• Element and text location data
▼

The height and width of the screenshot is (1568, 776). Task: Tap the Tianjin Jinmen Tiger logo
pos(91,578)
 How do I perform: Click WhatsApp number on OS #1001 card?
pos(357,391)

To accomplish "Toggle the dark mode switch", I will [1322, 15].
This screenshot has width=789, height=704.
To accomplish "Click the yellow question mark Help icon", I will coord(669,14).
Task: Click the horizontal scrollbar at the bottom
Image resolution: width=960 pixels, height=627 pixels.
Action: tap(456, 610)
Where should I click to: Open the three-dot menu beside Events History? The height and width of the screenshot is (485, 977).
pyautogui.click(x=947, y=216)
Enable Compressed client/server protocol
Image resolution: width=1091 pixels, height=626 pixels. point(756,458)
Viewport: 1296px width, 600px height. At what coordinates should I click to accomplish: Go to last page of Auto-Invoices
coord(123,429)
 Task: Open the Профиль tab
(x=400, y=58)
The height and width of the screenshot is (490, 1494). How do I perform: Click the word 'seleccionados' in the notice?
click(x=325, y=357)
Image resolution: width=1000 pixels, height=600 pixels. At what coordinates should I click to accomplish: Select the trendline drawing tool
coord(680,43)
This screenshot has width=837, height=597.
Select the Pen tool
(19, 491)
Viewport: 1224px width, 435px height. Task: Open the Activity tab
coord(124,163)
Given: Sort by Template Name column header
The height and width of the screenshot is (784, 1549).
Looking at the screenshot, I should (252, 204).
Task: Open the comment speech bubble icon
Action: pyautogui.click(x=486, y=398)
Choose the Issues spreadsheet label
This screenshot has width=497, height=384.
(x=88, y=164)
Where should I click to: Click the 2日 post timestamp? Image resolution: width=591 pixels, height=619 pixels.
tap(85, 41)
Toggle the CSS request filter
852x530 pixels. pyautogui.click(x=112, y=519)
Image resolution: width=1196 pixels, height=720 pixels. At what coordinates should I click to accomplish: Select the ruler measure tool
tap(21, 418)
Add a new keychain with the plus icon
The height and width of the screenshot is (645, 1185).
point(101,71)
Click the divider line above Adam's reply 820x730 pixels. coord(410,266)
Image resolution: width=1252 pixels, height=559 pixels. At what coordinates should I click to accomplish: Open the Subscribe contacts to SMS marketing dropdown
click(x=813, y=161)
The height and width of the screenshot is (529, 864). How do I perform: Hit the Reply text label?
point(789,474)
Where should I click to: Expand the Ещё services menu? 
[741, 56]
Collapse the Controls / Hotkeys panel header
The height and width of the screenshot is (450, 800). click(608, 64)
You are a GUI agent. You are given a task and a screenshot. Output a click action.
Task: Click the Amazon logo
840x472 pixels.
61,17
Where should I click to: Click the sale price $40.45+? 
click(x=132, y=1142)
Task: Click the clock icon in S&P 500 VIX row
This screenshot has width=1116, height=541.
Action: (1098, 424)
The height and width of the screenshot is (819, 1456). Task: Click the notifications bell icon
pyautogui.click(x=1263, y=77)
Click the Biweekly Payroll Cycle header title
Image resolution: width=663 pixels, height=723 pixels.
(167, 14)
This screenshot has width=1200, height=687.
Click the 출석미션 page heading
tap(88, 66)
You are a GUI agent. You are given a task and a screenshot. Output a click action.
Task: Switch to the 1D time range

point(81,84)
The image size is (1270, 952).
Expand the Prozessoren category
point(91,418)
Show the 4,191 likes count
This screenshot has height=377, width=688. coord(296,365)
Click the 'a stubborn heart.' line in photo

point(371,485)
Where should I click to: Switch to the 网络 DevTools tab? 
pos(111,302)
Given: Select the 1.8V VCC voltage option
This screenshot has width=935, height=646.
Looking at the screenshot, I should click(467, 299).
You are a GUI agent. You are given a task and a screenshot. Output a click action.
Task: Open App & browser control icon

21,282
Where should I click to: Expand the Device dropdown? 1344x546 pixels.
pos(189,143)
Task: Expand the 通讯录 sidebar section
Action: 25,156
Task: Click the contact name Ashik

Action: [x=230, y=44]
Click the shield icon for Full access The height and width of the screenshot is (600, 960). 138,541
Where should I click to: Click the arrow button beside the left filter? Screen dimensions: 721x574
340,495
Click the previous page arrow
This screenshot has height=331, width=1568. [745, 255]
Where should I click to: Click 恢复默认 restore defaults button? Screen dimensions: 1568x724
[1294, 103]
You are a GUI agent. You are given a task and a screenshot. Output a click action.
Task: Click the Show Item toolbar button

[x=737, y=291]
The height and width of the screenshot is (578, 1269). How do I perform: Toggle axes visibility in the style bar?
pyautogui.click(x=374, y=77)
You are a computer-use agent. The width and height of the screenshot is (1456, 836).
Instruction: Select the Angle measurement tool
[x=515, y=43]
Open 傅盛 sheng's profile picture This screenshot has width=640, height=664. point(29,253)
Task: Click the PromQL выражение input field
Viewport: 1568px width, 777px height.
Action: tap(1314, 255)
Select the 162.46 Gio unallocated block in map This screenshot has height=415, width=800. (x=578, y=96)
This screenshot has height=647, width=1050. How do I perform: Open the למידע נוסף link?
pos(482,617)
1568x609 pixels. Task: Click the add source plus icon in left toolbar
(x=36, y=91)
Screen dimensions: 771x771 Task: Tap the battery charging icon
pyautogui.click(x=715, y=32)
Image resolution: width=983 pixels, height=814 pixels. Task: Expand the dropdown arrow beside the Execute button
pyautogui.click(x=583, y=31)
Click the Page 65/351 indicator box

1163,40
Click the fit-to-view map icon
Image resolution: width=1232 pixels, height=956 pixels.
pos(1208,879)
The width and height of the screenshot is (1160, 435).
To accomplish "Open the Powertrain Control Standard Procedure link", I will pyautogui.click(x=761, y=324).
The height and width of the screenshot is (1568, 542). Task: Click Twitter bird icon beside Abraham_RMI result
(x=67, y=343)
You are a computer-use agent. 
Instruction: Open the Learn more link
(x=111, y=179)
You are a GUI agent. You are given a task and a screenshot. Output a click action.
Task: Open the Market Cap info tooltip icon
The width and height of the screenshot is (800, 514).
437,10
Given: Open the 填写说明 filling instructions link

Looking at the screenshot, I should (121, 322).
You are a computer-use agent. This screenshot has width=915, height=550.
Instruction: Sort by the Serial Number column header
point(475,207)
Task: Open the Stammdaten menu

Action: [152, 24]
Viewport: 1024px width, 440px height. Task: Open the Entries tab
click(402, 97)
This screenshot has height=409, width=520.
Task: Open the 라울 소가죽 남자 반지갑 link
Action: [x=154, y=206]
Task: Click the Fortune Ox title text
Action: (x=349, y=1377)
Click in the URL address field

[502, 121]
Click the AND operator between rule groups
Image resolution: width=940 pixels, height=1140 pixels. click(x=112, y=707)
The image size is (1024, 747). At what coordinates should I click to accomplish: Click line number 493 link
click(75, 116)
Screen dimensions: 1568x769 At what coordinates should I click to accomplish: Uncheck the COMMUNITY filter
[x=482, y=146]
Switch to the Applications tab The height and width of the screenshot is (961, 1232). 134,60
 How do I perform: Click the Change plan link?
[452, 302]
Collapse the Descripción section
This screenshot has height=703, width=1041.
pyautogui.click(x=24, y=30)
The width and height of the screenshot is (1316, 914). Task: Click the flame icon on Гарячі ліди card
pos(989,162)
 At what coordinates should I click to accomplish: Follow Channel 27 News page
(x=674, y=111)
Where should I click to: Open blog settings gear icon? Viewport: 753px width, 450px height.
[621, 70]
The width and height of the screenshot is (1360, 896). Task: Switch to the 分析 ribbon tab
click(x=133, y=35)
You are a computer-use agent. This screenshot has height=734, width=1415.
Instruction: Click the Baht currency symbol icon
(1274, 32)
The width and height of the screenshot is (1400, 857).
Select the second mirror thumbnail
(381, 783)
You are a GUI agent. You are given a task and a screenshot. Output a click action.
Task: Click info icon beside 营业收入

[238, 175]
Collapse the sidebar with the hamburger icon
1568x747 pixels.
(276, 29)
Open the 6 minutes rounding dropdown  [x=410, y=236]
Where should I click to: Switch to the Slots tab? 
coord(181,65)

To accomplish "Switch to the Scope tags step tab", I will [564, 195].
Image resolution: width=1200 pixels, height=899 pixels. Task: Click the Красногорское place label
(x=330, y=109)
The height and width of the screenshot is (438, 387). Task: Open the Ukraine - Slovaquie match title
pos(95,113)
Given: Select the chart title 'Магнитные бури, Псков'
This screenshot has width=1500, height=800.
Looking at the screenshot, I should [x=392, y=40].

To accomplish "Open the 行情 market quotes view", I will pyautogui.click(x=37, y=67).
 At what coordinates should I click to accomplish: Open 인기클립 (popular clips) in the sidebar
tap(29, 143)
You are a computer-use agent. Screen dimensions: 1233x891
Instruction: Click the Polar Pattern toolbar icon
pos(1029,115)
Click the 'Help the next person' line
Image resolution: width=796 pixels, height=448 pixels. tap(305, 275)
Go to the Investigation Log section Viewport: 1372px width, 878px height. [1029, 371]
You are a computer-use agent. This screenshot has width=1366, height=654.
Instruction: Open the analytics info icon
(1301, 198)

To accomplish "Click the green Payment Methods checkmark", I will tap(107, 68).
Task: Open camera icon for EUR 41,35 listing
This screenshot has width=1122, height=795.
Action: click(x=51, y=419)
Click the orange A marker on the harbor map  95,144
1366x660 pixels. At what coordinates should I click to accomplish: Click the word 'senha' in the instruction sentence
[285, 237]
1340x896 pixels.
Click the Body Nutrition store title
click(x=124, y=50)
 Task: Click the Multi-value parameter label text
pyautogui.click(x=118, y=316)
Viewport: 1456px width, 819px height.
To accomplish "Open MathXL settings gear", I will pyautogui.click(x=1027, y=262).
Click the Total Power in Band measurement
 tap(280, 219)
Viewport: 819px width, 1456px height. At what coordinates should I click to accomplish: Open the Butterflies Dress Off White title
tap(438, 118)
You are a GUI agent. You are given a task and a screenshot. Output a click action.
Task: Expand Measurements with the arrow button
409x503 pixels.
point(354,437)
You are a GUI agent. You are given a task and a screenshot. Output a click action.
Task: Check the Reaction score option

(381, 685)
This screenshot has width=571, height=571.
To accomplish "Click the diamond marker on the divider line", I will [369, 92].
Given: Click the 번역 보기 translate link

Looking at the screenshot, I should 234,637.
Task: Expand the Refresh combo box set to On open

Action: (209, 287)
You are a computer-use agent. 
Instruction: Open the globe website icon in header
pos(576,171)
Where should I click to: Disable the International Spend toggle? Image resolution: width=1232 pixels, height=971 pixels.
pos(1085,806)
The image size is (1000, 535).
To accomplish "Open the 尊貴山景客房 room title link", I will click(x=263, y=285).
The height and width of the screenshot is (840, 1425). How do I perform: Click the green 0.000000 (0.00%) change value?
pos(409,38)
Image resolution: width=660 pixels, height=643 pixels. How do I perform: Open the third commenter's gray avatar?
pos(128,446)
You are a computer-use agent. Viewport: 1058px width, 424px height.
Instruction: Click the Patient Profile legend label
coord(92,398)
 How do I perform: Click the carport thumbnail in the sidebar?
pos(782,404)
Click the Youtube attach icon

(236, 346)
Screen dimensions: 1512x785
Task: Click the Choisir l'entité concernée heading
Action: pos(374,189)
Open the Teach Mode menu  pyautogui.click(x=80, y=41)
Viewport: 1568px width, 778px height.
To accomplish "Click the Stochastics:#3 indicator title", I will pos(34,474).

▲

• Required task
Format the records as a JSON list of strings with one string per line, leaving out blank lines. Begin at the line that contains "Click the 'Help the next person' line" and stop after the line that contains "Click the orange".

• Result for this exercise
[
  "Click the 'Help the next person' line",
  "Image resolution: width=796 pixels, height=448 pixels. tap(305, 275)",
  "Go to the Investigation Log section Viewport: 1372px width, 878px height. [1029, 371]",
  "You are a computer-use agent. This screenshot has width=1366, height=654.",
  "Instruction: Open the analytics info icon",
  "(1301, 198)",
  "To accomplish \"Click the green Payment Methods checkmark\", I will tap(107, 68).",
  "Task: Open camera icon for EUR 41,35 listing",
  "This screenshot has width=1122, height=795.",
  "Action: click(x=51, y=419)",
  "Click the orange A marker on the harbor map  95,144"
]